Job. How did Job sow to the winds of the Spirit in his trial? By
enduring in faith. He continued expectantly in prayer, in this midst of
his great suffering, keeping his eyes on the Lord. In chapter 38, he
told how God visited him in the whirlwind. When God came to Job in
the whirlwind, everything changed. That whirlwind signaled that God
was now intervening on Job’s behalf and fighting for him. Job actually
saw God with his eyes. What an awesome whirlwind to reap!
Ezekiel. Ezekiel was a priest, and at age 30 he should have
been officially inducted and commissioned as a fully functional priest
in the temple. Instead, the temple had been burned by the
Babylonians and Ezekiel was an exiled captive in a foreign land.
Turning 30 was a reminder of the divine calling he would never fulfill.
His 30th birthday could have been cause for him to be despondent
and depressed. Instead, Ezekiel got in the Spirit. He gave himself to
prayer and to the Holy Spirit. And even though he was a captive, the
whirlwind of God invaded his life and changed everything. “Then I
looked, and behold, a whirlwind was coming out of the north” (Ezek
1:4).
That whirlwind was Jesus Himself coming to him, riding in a
chariot consisting of four cherubim. The cherubim were Jesus’

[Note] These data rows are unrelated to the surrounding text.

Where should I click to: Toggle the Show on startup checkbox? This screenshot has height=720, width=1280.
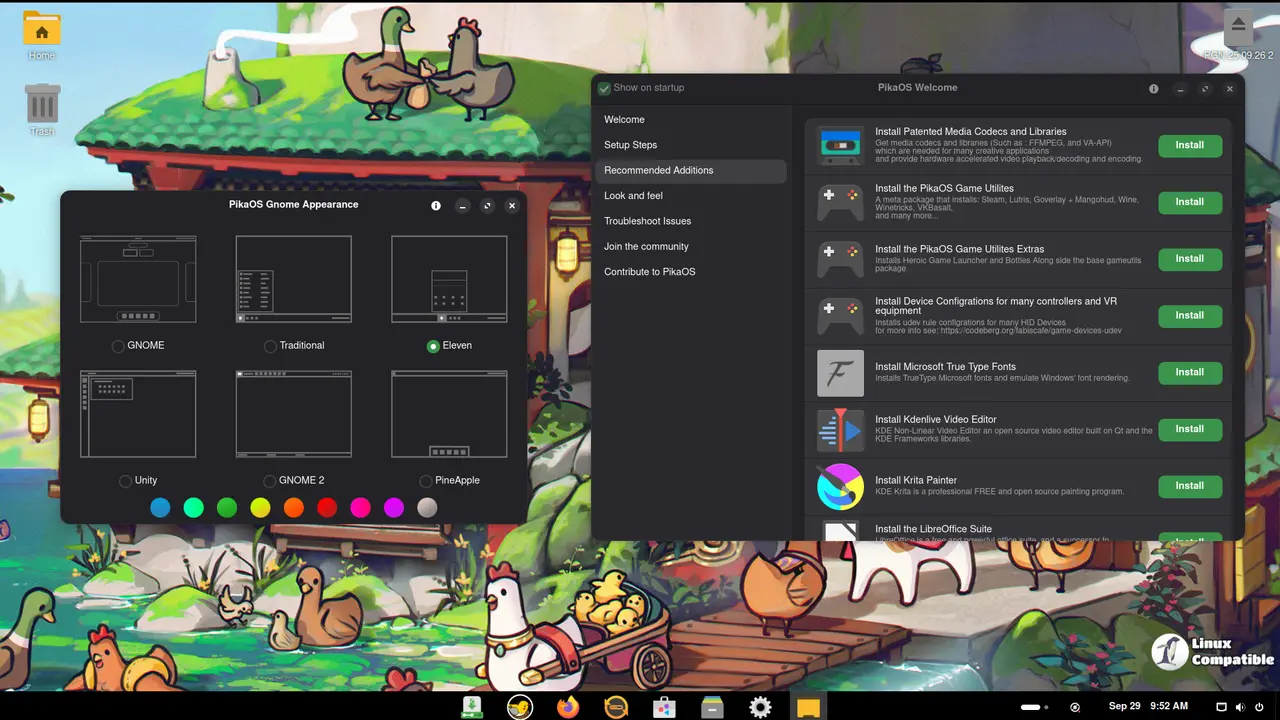coord(605,88)
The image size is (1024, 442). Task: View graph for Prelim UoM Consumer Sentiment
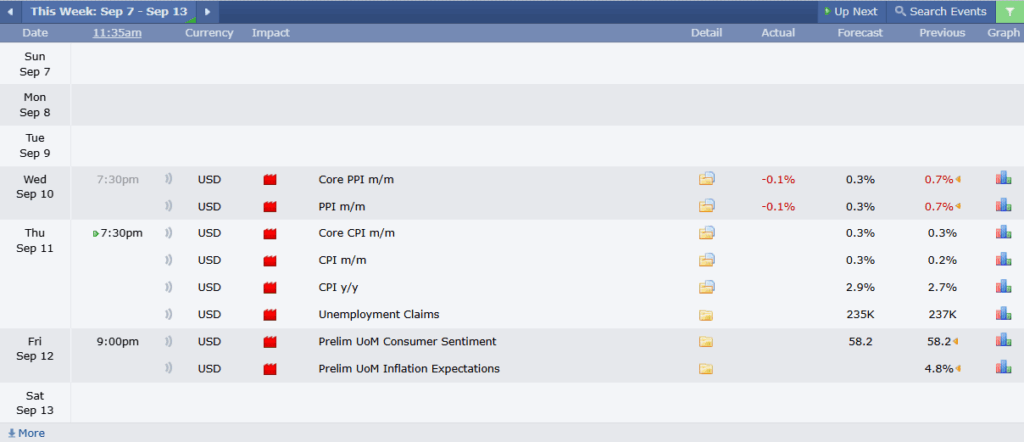(1003, 341)
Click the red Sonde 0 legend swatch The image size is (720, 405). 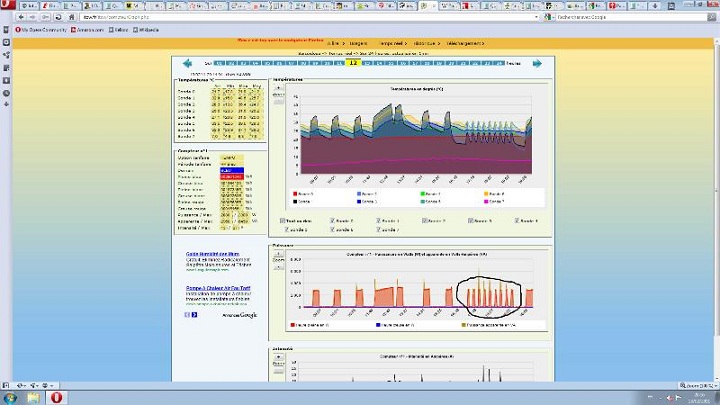294,193
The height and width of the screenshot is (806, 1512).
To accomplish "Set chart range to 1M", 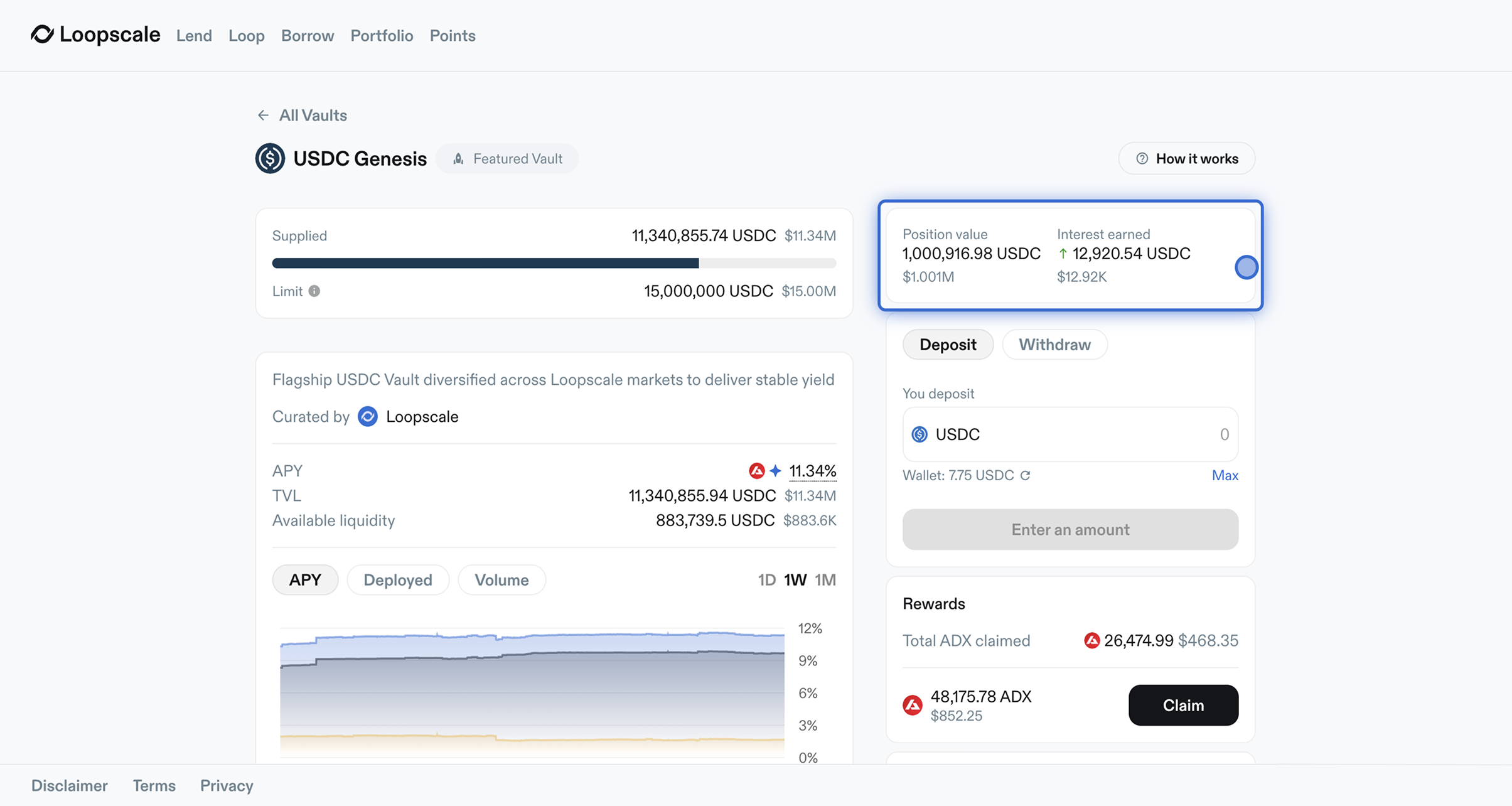I will point(825,580).
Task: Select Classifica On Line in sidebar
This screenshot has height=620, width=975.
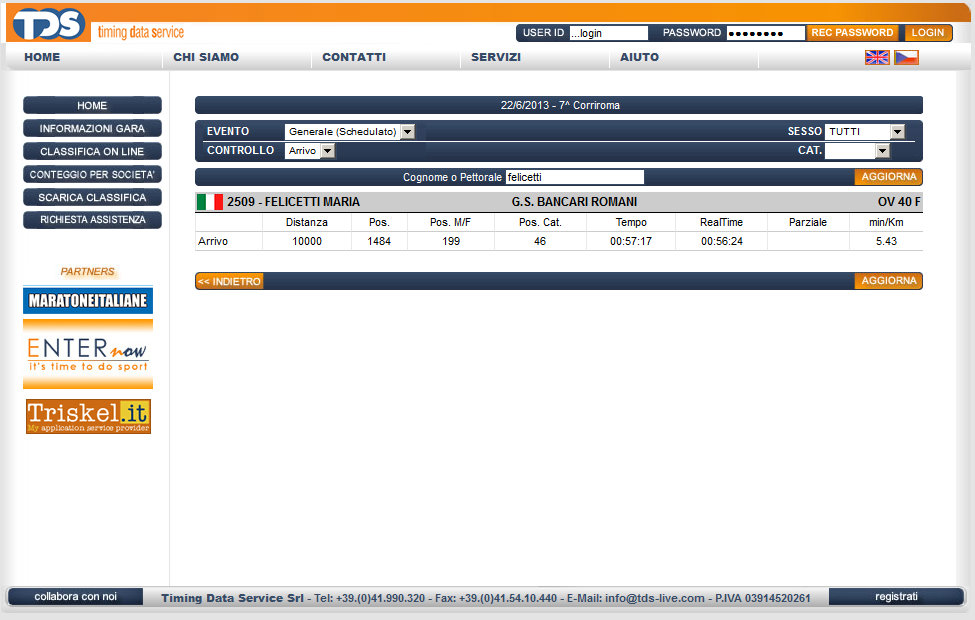Action: (x=92, y=152)
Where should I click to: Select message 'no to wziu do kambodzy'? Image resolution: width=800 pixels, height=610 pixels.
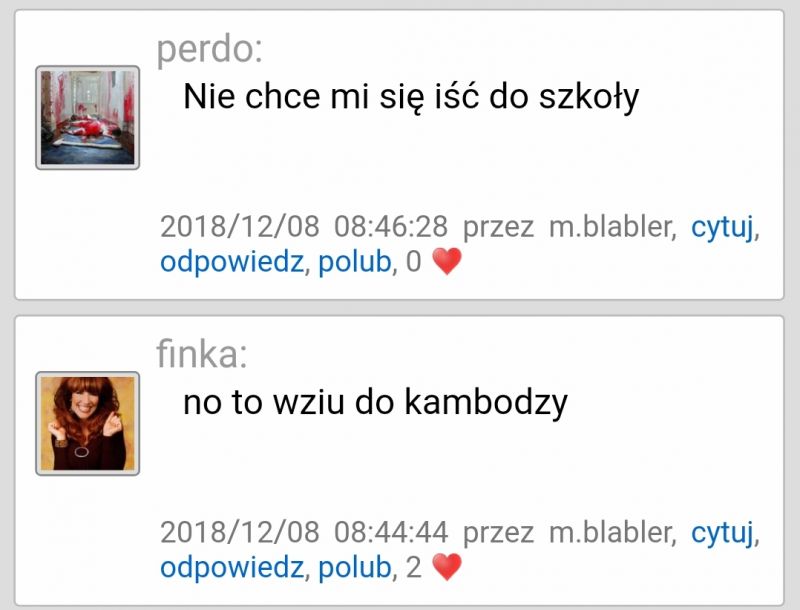click(375, 403)
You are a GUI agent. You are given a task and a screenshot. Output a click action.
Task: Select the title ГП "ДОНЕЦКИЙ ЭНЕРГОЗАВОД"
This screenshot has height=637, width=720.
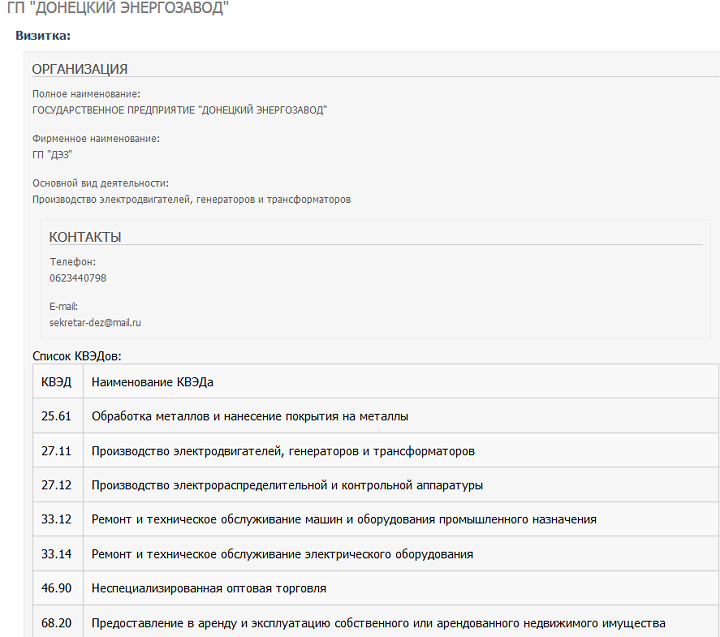(x=118, y=7)
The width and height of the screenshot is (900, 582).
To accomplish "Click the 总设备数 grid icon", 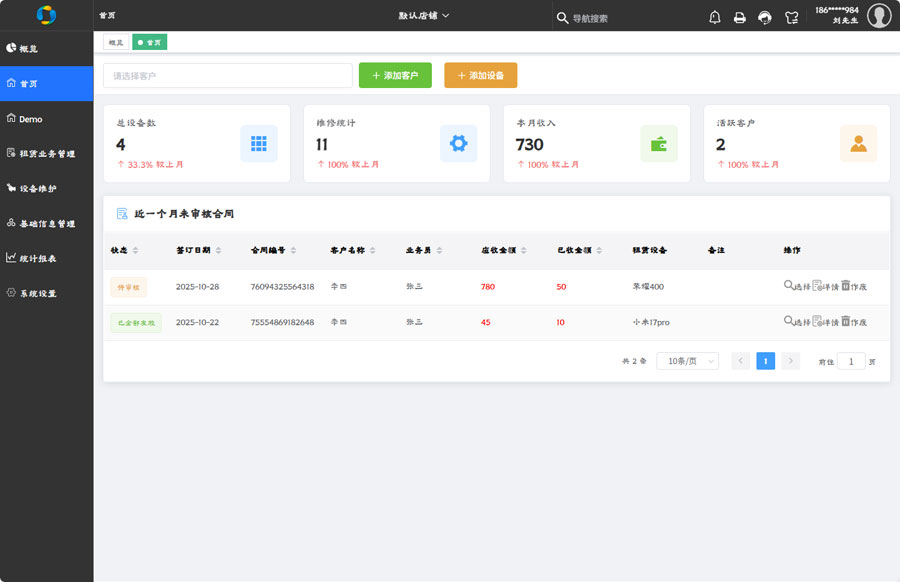I will click(259, 144).
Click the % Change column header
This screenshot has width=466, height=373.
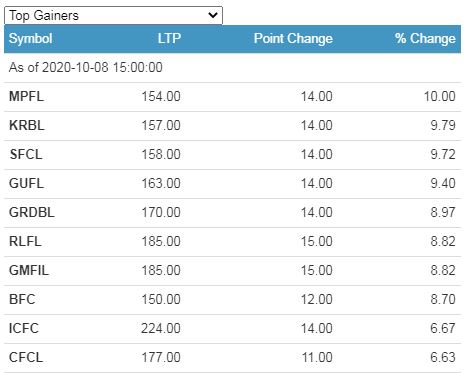click(x=425, y=39)
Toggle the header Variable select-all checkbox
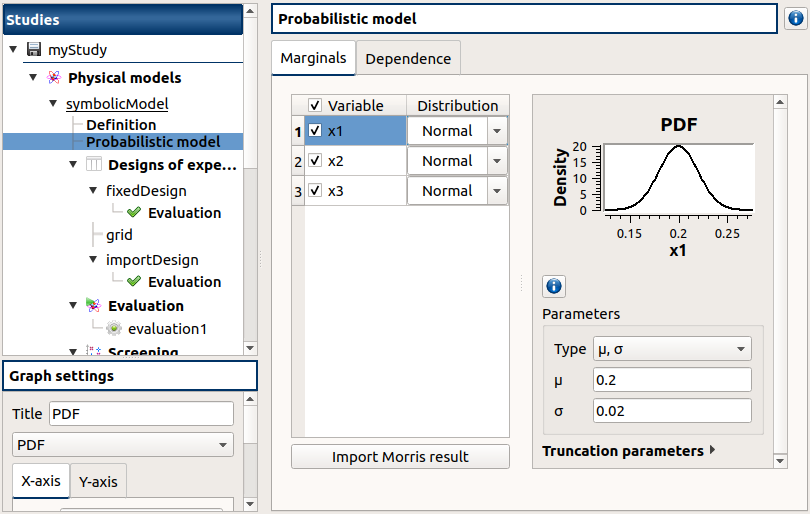 point(316,106)
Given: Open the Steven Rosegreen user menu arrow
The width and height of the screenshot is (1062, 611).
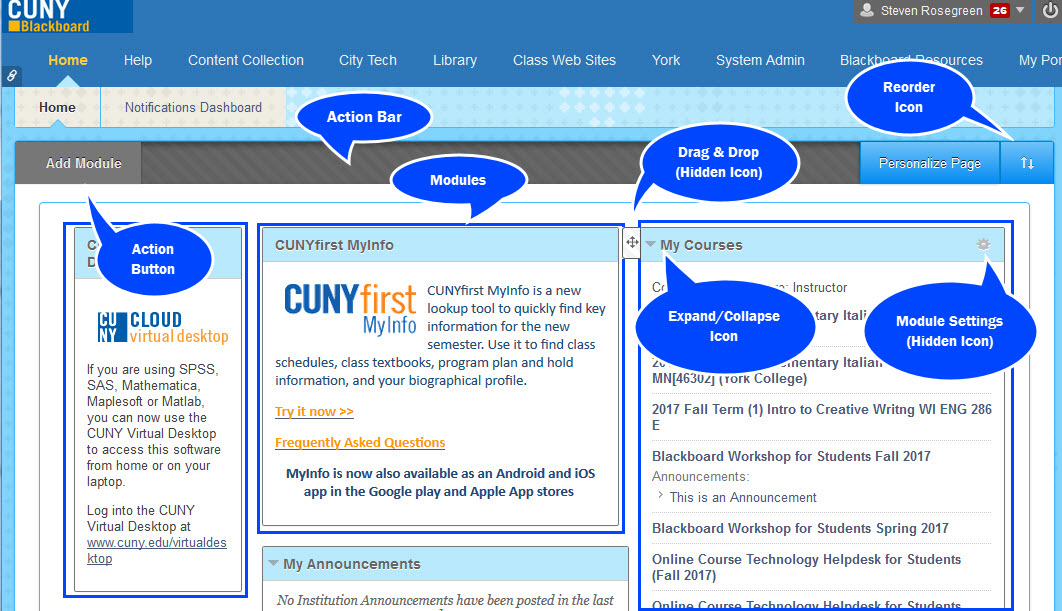Looking at the screenshot, I should tap(1019, 11).
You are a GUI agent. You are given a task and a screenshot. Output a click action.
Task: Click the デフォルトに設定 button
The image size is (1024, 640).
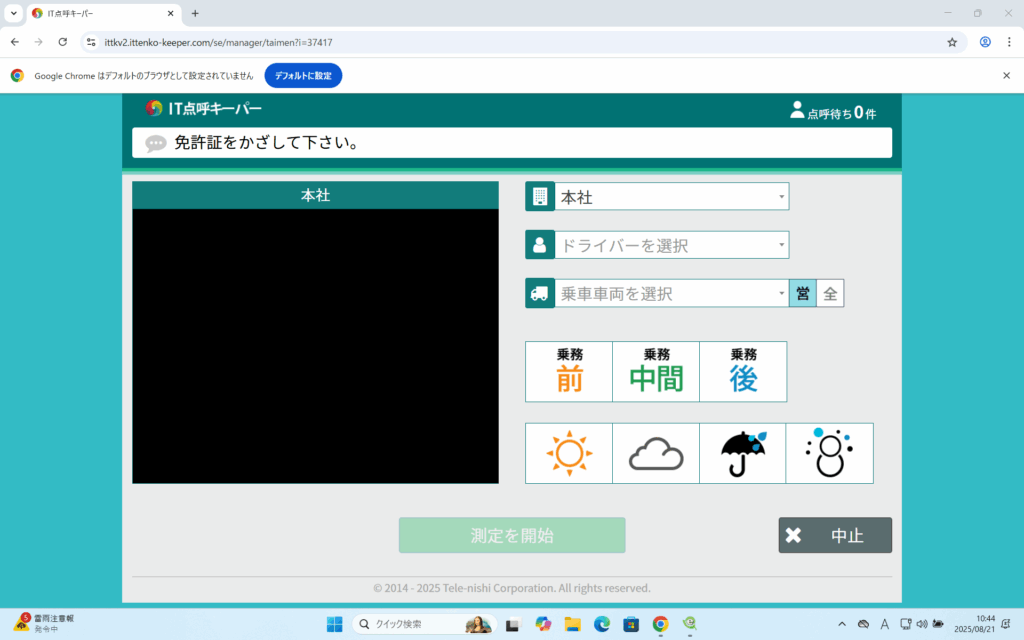click(x=303, y=75)
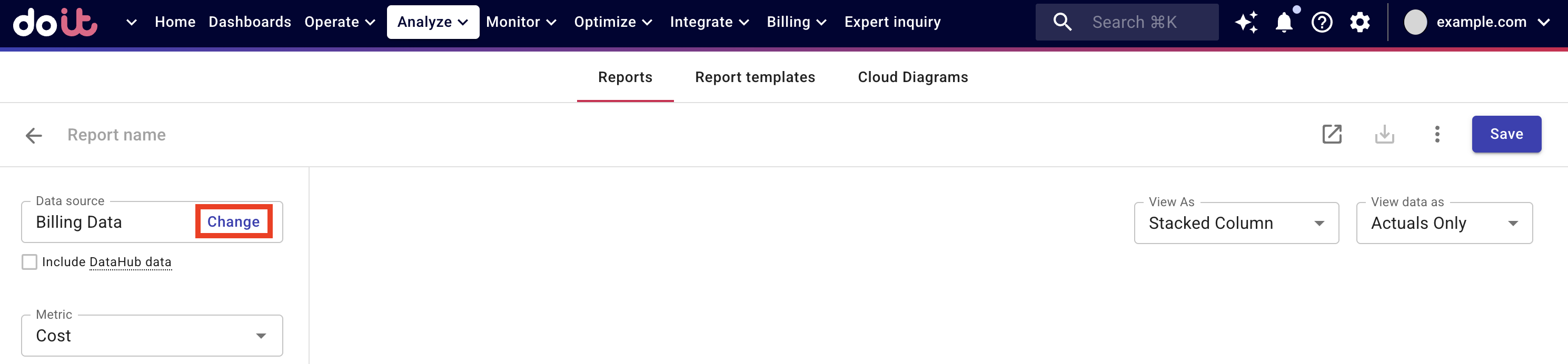
Task: Open the help question mark icon
Action: pyautogui.click(x=1322, y=23)
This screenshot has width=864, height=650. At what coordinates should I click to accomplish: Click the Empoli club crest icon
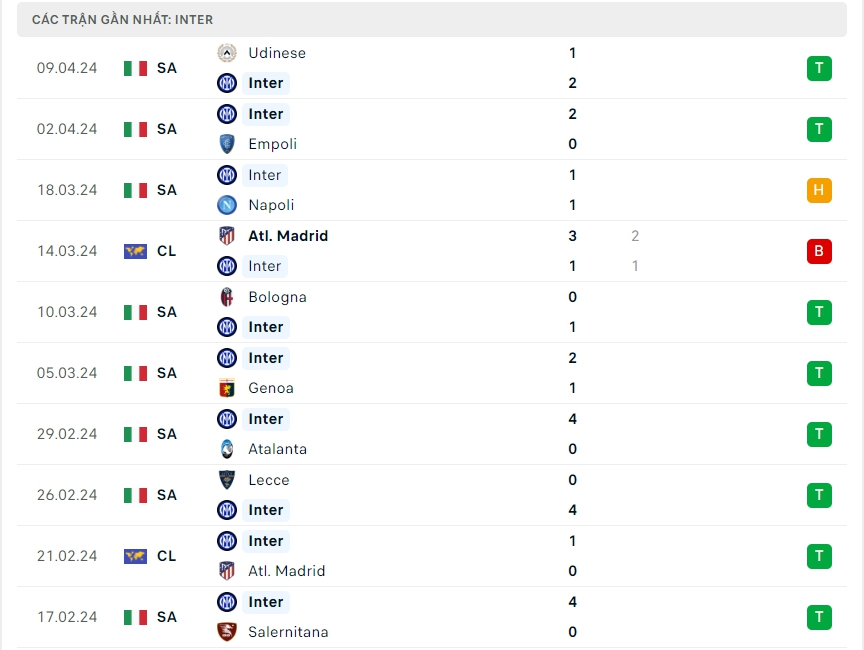pyautogui.click(x=227, y=144)
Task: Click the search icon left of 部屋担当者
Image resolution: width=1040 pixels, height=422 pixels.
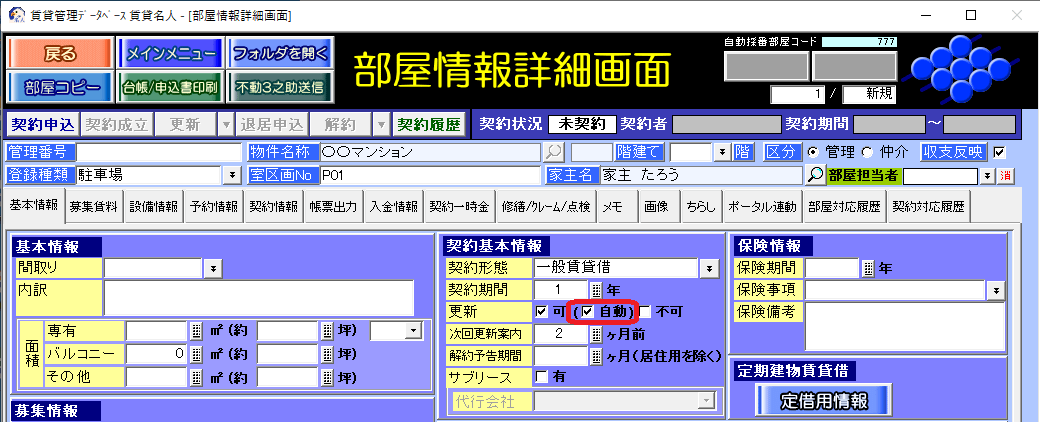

chariot, Jesus’ car. This invasion of God, via the whirlwind, marked
the launch of a powerful prophetic ministry through Ezekiel. Seeing
God changed Ezekiel forever.
John. Like Ezekiel, John was also a captive. He was a prisoner
of the Roman penal system on a prison island called Patmos. And he
was in his 90s. He had reason, in the natural, to bemoan his living
conditions. Especially on the Lord’s Day, which was a celebration of
Jesus’ resurrection. Jesus was resurrected and alive but none of that
resurrection life was touching John. All John felt in his body was
death, loneliness, and deprivation. But instead of getting depressed,
he got in the Spirit. Here’s how he described the launch of his
visitation: “I was in the Spirit on the Lord’s Day, and I heard behind
me a loud voice, as of a trumpet” Rev 1:10. Jesus Himself had come
to him and was talking to him. John sowed to the winds of the Spirit
by getting in the Spirit on the Lord’s Day, and he reaped the whirlwind
of a history-changing encounter with the resurrected Christ.
Therefore, take this cue from Hosea 8:7: Sow to the Spirit. Sow
to the winds of the Spirit. And watch for the whirlwind of God.
This is the scriptural thought at the front of my heart as I step into 2018.
May you have grace from above to sow to the winds of the Spirit in 2018,
and may you reap the whirlwind of God.